ANGEZEIGTER TEXT

========================================

Wilhelmshavener Zeitung

31.01.2008

 

Berückendes Thema:

„Wie schön leuchtet der Morgenstern“

ALTE MUSIK | Ensemble Chelycus begeisterte in Sengwarden mit Schwung und Barock’n’Roll

SENGWARDEN/RM – Voller Schwung, Virtuosität und musikalische Raffinesse gestaltete das Ensemble Chelycus den zweiten Abend der Konzertreihe Alte Musik Sengwarden in diesem Jahr. Das Quartett mit Veronika Skuplik (Violine), Adrian Rovatkay (Barockfagott, Dulcian), Andreas Arend (Laute) und Michael Fuerst (Orgel und Cembalo) präsentierte ein erlesenes Programm mit Werken vornehmlich aus dem 17. Jahrhundert, durch das sich der Choral „Wie schön leuchtet der Morgenstern“ wie ein roter Faden zog. Dreimal tauchte die berückende Melodie auf: Zunächst in der schlichten Form eines Choralkonzertes von Michael Praetorius, dann in einer Choralfantasie Dietrich Buxtehudes, in der Michael Fuerst mit tatkräftig Tasten drückender Unterstützung des Kollegen Arend ein fulminantes Cembalo-Orgel-Duo hinlegte – und schließlich in Gestalt einer berückenden Passacaglia über den Choral von Nicolaus Adam Strungk. In letzterer überzeugten alle Beteiligten mit „Herzschmerztönen“ in Form vollendet ausgekosteter Dissonanztöne. In das Choralgerüst wurden klingende Kostbarkeiten eingestreut: Zum Beispiel ein exquisit vorgetragenes Lautensolo von Giacomo Kapsberger sowie hochkarätige Violinenliteratur, zum Beispiel die Pastorella und die Sonate über die Verkündigung Mariens aus den berühmten Rosenkranzsonaten von Heinrich Ignatz Franz Biber. Besonders in letzterer erzeugte Veronika Skuplik beim atemlos lauschenden Publikum eine Gänsehaut: Herrlich ihr singender, flexibler Ton und bewunderswert ihre irrwitzige Virtuosität, die keine Tempobeschränkung duldete. Kongenial wurde die attraktive Primaria von Organist Fuerst und Lautenist Arend unterstützt, die sich, je weiter der Abend voranschritt, in einen regelrechten Basso-Continuo-Rausch spielten. Beglückend war für die gebannte Zuhörerschaft zu erleben, wie emsig die Musiker während ihres Tuns miteinander kommunizierten, häufig lächelten, zuweilen (mit-)litten. Herausragend die Manier, in der Adrian Rovatkay den Dulcian, den selten zu hörenden Vorläufer des Barockfagotts, rasant traktierte. Kurzum, es war „Barock’n’Roll“ der besten Sorte und eine Sternstunde beseelter Kammermusik. So dankte lang anhaltender Beifall der erfreulich großen Besucherschar dem furiosen Quartett mit Tiefgang für einen besonderen Abend. Ein Trost für alle, die nicht dabei sein konnten: Das Programm wird in Sengwarden auf CD gebannt. Sie ist voraussichtlich Ende des Jahres in der edition chrismon erhältlich.

========================================

ZU ERLEDIGENDE AUFGABE
Welcher Choral zieht sich laut dem Konzertbericht wie ein roter Faden durch das Programm des Ensembles Chelycus?

BEREITGESTELLTE DATEN
========================================

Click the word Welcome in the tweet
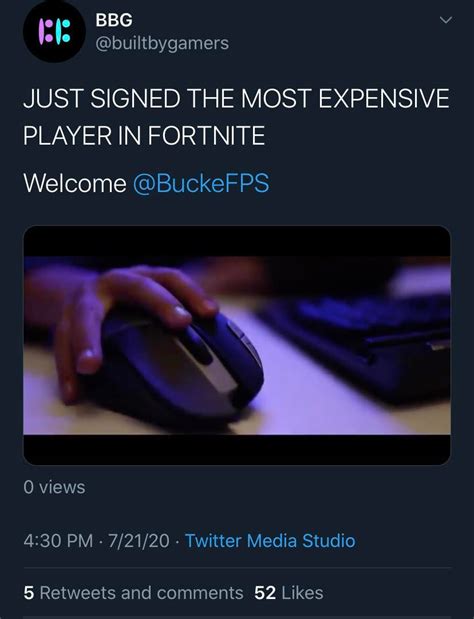 tap(75, 184)
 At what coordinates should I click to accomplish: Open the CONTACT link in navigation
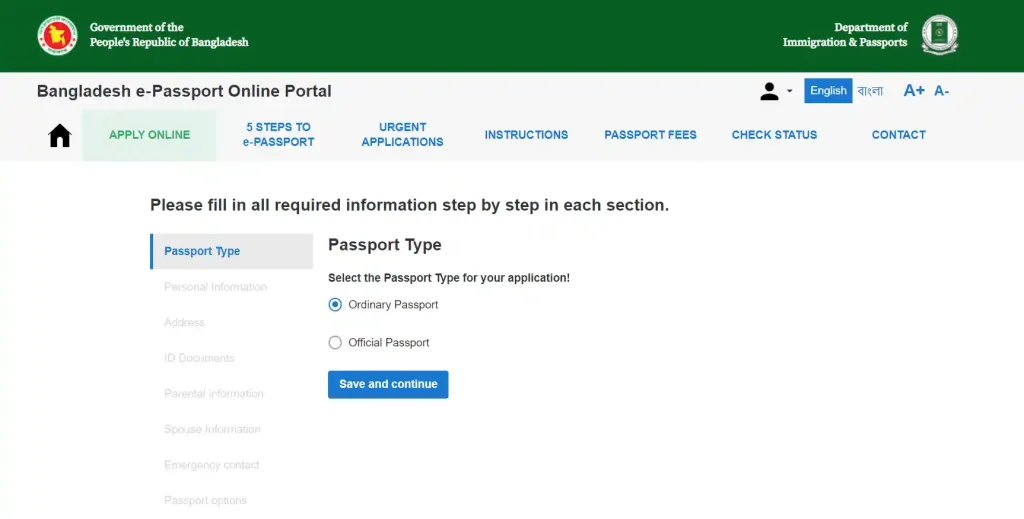tap(898, 135)
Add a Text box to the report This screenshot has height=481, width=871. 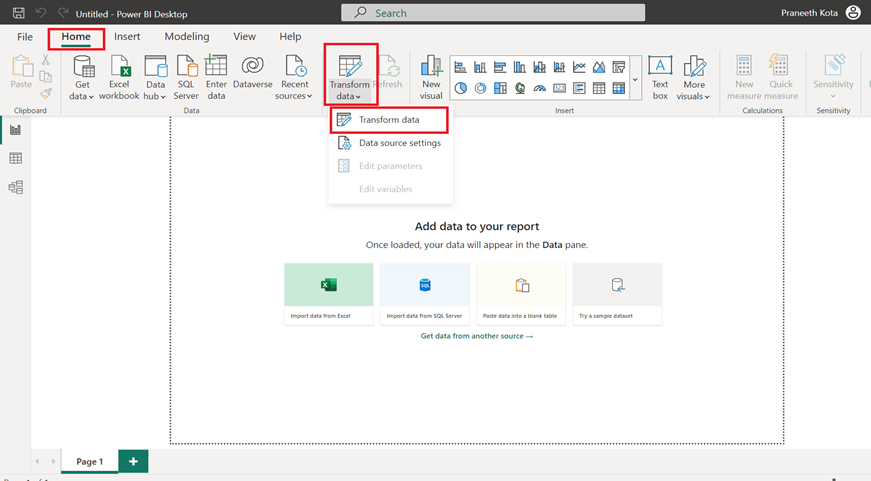pyautogui.click(x=660, y=67)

========================================

LÖSUNG DER AUFGABE
Der Choral „Wie schön leuchtet der Morgenstern“.